In the mid 1960s, Nader went on his first “consumer safety” mission, attacking General Motors for producing the Corvair, a car he felt was unsafe. General Motors responded poorly by attempting to entrap him into compromising situations. They were never successful, and Nader sued and won against General Motors for invading his privacy.
Nader’s highly public attack of General Motors led many younger US citizens to join him in his crusade for the consumer. This group of activists, called Nader’s Raiders became known for their progressive stance on consumer rights. Numerous books and studies were published by the group, which expanded on various issues.
In the 1980s, Nader turned toward fighting against large corporations. During this ongoing battle, he has founded many nonprofit organizations. Some are watchdog organizations aimed at fighting the expansion of corporations to the detriment of the environment.

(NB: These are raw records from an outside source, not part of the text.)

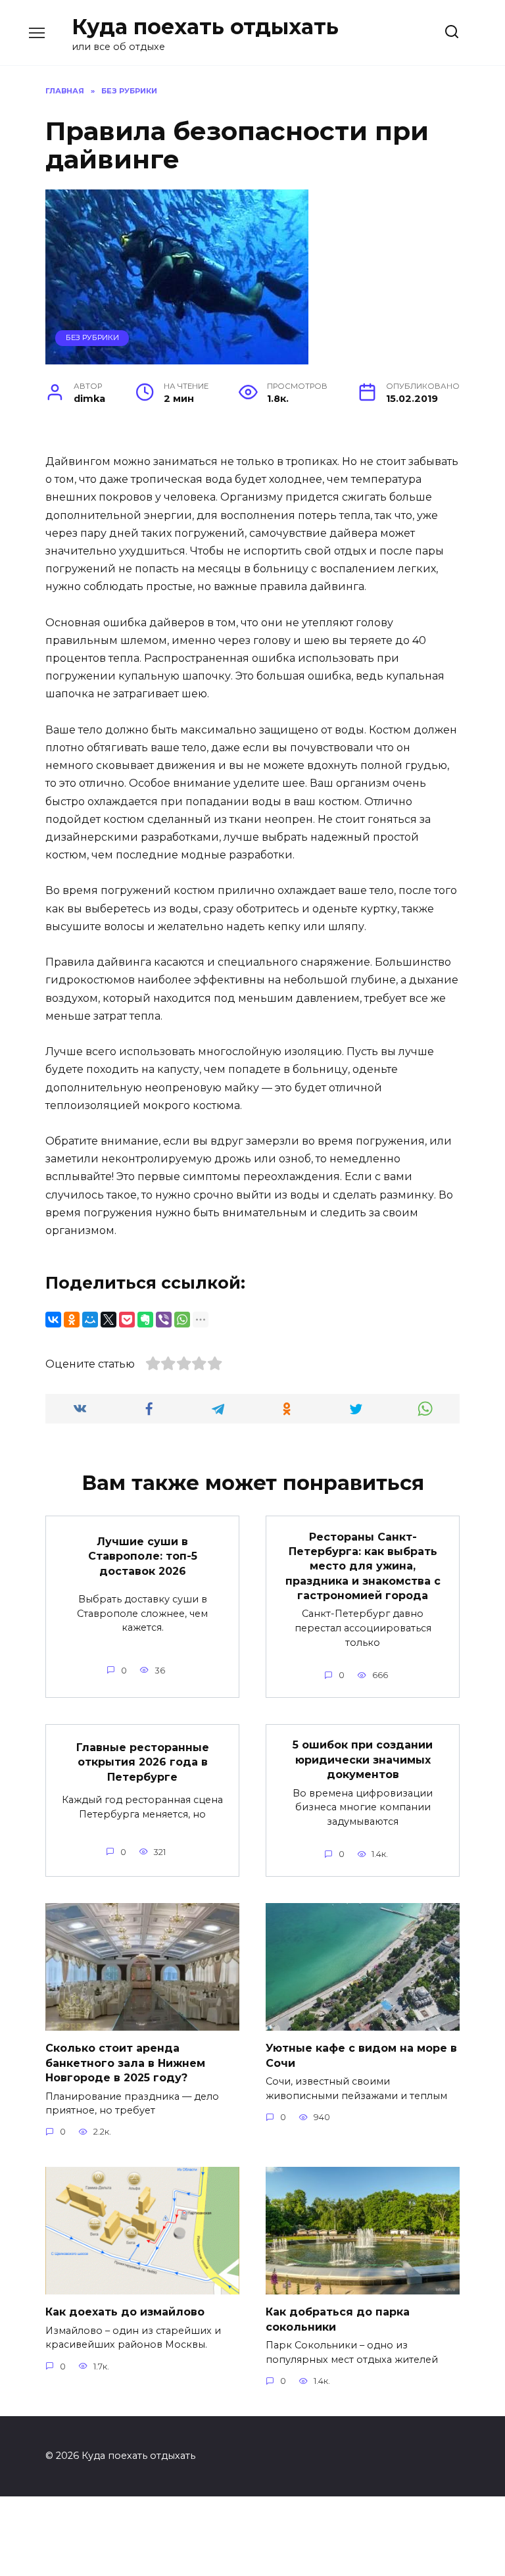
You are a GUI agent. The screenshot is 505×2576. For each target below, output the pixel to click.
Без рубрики (92, 337)
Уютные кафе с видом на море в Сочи (361, 2055)
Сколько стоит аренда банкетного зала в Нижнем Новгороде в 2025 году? (125, 2063)
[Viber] (164, 1319)
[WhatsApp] (182, 1319)
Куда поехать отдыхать (205, 26)
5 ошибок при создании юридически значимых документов (363, 1760)
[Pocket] (127, 1319)
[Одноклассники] (72, 1319)
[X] (108, 1319)
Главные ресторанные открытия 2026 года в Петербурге (142, 1762)
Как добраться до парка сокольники (338, 2319)
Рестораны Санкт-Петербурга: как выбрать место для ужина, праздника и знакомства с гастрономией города (363, 1566)
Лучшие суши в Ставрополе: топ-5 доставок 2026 (142, 1556)
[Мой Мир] (90, 1319)
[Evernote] (145, 1319)
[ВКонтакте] (53, 1319)
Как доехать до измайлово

Others promote the rights of women in the workplace, and try to provide greater protection for children using the Internet.

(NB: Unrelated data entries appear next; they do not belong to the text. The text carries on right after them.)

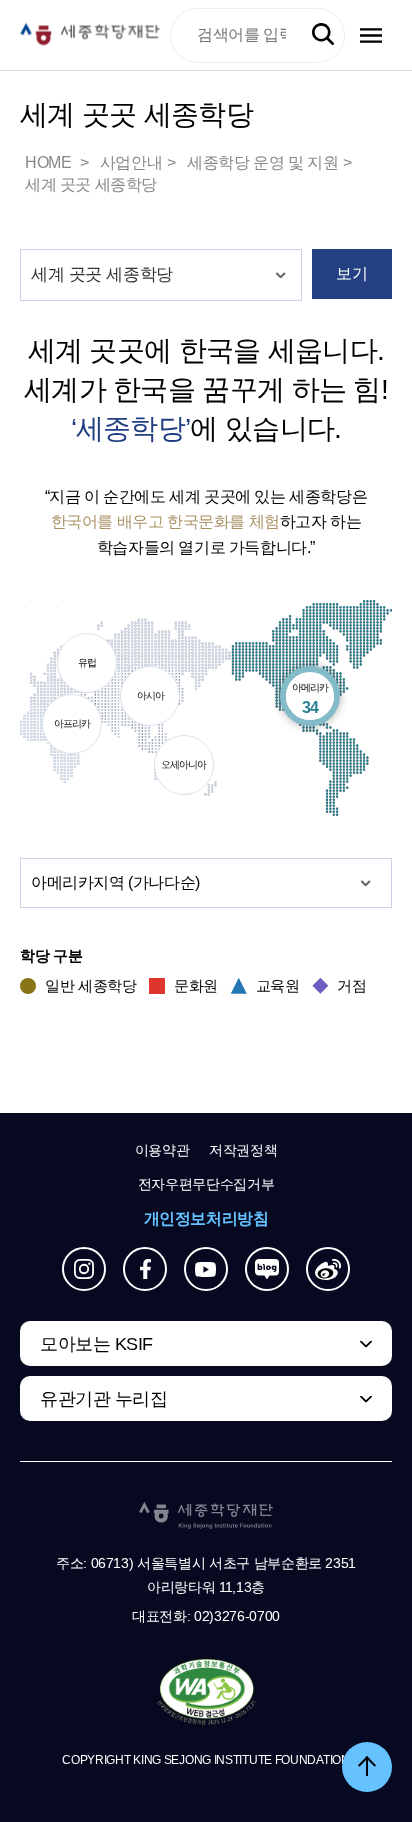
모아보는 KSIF (96, 1344)
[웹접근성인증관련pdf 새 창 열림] (206, 1693)
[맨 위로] (367, 1767)
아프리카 (66, 728)
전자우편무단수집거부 (206, 1184)
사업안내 (131, 162)
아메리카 (307, 700)
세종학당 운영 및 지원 (262, 162)
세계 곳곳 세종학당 (91, 184)
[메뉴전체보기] (371, 35)
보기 (351, 273)
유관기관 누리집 (103, 1399)
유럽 (77, 667)
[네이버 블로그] (267, 1269)
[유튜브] (206, 1269)
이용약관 (162, 1150)
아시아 (142, 700)
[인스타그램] (84, 1269)
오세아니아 (181, 769)
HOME (50, 162)
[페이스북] (145, 1269)
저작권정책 (243, 1150)
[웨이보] (328, 1269)
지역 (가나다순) (115, 882)
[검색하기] (323, 35)
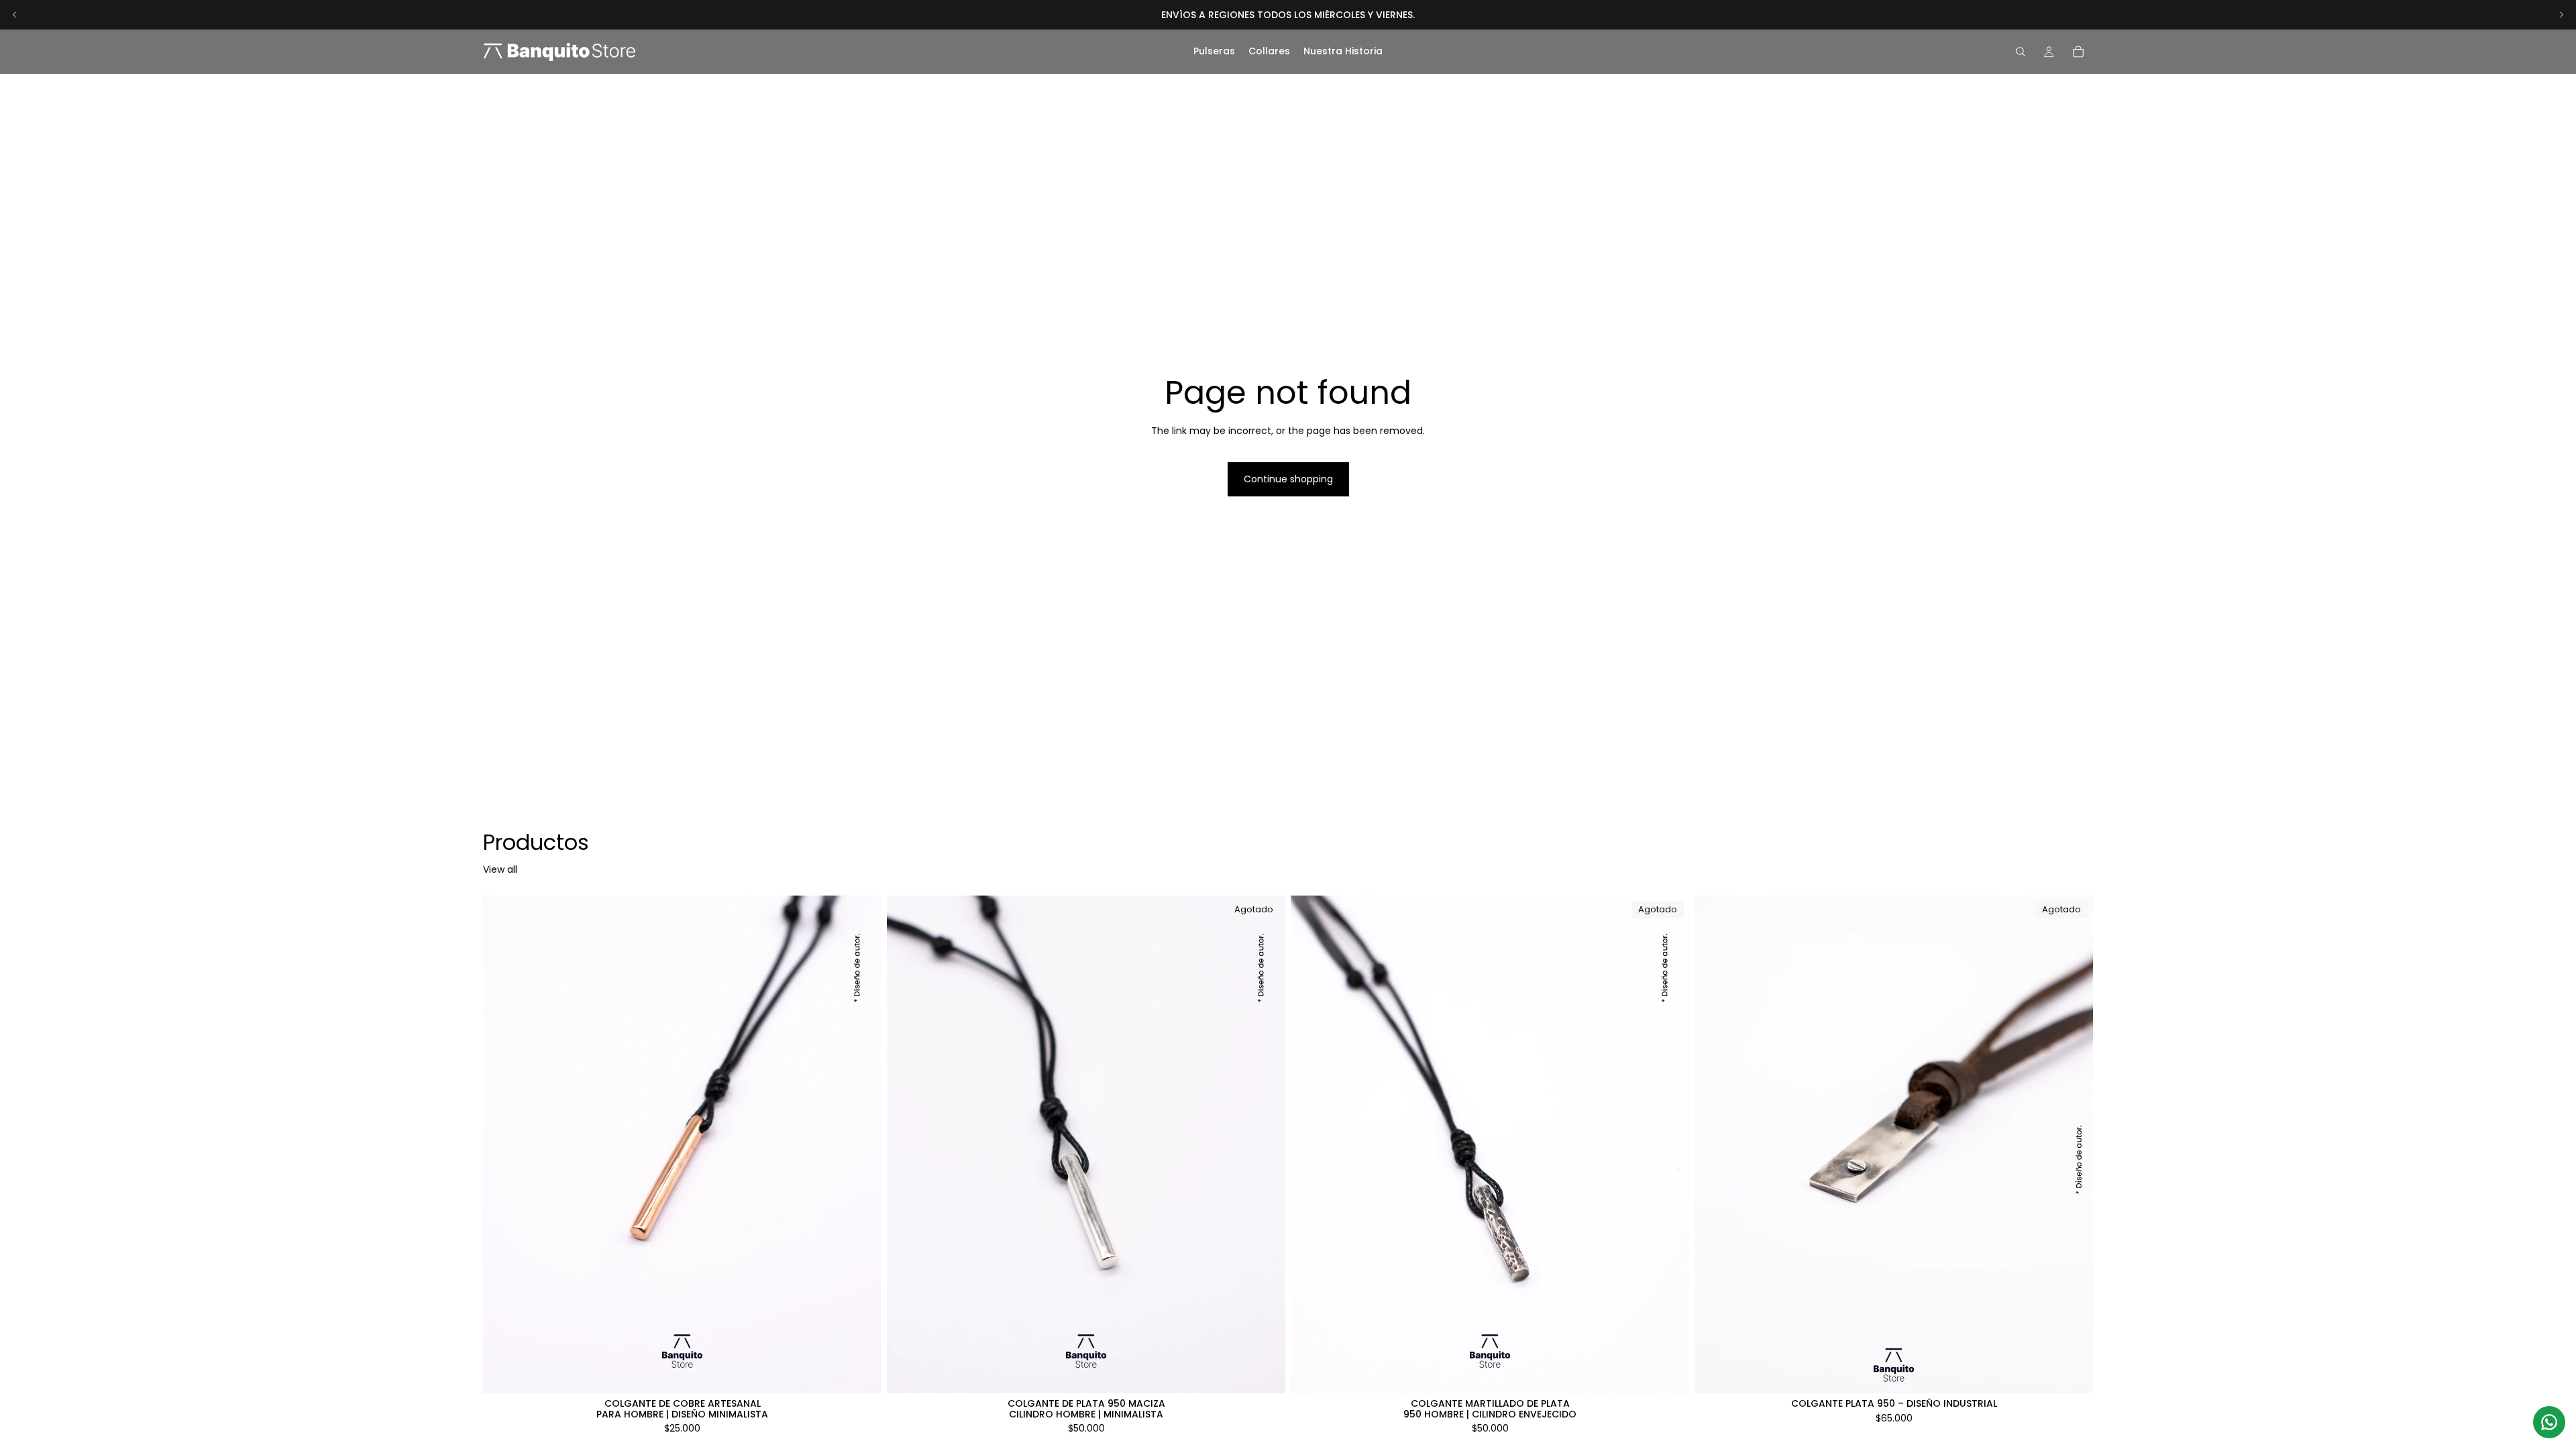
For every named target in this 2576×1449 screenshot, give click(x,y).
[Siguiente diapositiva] (2561, 15)
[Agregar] (861, 1372)
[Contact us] (2549, 1422)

Nader received national and critical attention in his second attempt to run for the presidency as a representative of the Green Party. His first attempt in 1996 garnered less than 1% of the public vote. However, many in the Democratic Party feel that in 2000, he made a critical difference in former Vice President Al Gore’s campaign.
Though Nader and Gore had similar environmental policies, Nader’s straight talk and avid criticism of the government earned him over 2 million votes. In an election that was very close, many Democrats feel that he stole votes from Gore and ultimately cost him the election. It is true that in the most hotly contested state totals, if the votes for Nader had gone to Gore, Gore would have won the election.
Nader ran again in 2004, but not as a representative of the Green Party. He was not even on the ballot in some states and received far fewer votes. Though the Kerry/Bush election was very close, his votes would not have been enough to change the outcome of the election.
Nader continues to work as a critic of large corporations and advocate for consumer’s rights. He has authored over 20 books and been responsible for many laws authored in the 1970s and 1980s protecting consumers’ rights. He has, as well, been a constant critic of the current US/Iraq war. As a child of Lebanese parents, he has been particularly critical of the 2006 Israel/Lebanon war.